= Mikindani, Kenya =

Mikindani Estate is an area within Jomvu Constituency which is mainly a suburban area of Mombasa. The estate lies along the Mombasa- Nairobi highway (A109 road). The estate is surrounded by the Indian ocean and is believed to have earned its name formerly from mikinda, meaning small minazi (young coconut palms) which are believed to have been growing in the area.

The estate has subdivision areas/villages in it namely:
- Kwa Mwanzia
- Amani
- Kwa Ngombe
- Ganahola
- Kwashee
- Staff
- Kijiweni
- Aldina.

Ganahola is the most popular slam in Mikindani. It is the smallest sub-division in Mikindani by size and the largest by human population. It stretches from 'Corner Ya Kwashee' to 'Kwa Hussein Beach'. Ganahola has sub-station names like;

- Mikindani Stage
- Corner Ya Kwashee
- Kanisa Ya Makuti
- Parking
- St. Jude
- Kwa Kitili
- Joycar
- Kwa Make Teckla
- Kwa Paulo
- Kwa Kabaso
- Kwa Make Njoki
- White House
- Holy Base
- Kwa Mbitini
- Kwa Zeina
- Kwa Dili
- Kwa Make Karobo
- Kwa Kulaunone
- Kwa Fundi Wa Mastove
- Big Ship
- Nazarene
- Kwa Ngului
- Kwa Husseni
- Pub Kwa Karisa
- Kwa Kenga
- Beach Ya Husseni

The area has experienced a growth in population due to the industrialization within the mainland.
In the estate, transport and communication, businesses, and vast growth in infrastructure is present compared to the way it was in the early 1990s.

==Education and Religion==
Since devolution, education has been given higher priority in the region. It has several preparatory schools, three government primary schools i.e. Amani, Mikindani and Kwashee, several private owned schools like the St.Kevin Hill Schools, Golden Key School, Nazarene Nursery & Primary School, one secondary school i.e., Kajembe High School and two technical training centers: Islamic Teachers Training College and the Mikindani Youth Polytechnic.
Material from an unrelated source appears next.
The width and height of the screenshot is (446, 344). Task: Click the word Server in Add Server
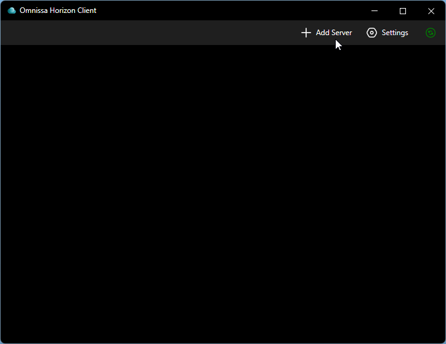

Being a cosmopolitan estate, it is home to people of different ethnicity, with majority being the Swahili. This has seen growth in religion amongst the many faithfuls who dwell in the estate. There are utmost six mosques, one catholic church St. Mathias Mulumba Catholic Church, St Mark's Anglican church, the Jehovah's witnesses Hall, PCEA Mikindani Church, Deliverance Church Mikindani and several more Pentecostal churches. Boasting of a vast population due to suburban growth, the estate has also center location for Hope World Wide Kenya and several children's home like the Baobab Family Children's Home and Grandsons of Abraham Rescue Centre.

==Resources==
The estate also houses different health centers e.g. the municipal clinic, Latullah medical center, Mikindani Medical, Joy medical center, Catholic Church Dispensary which offers VCT services and also administrative offices like the chiefs office, the surveyors department and the CDF office.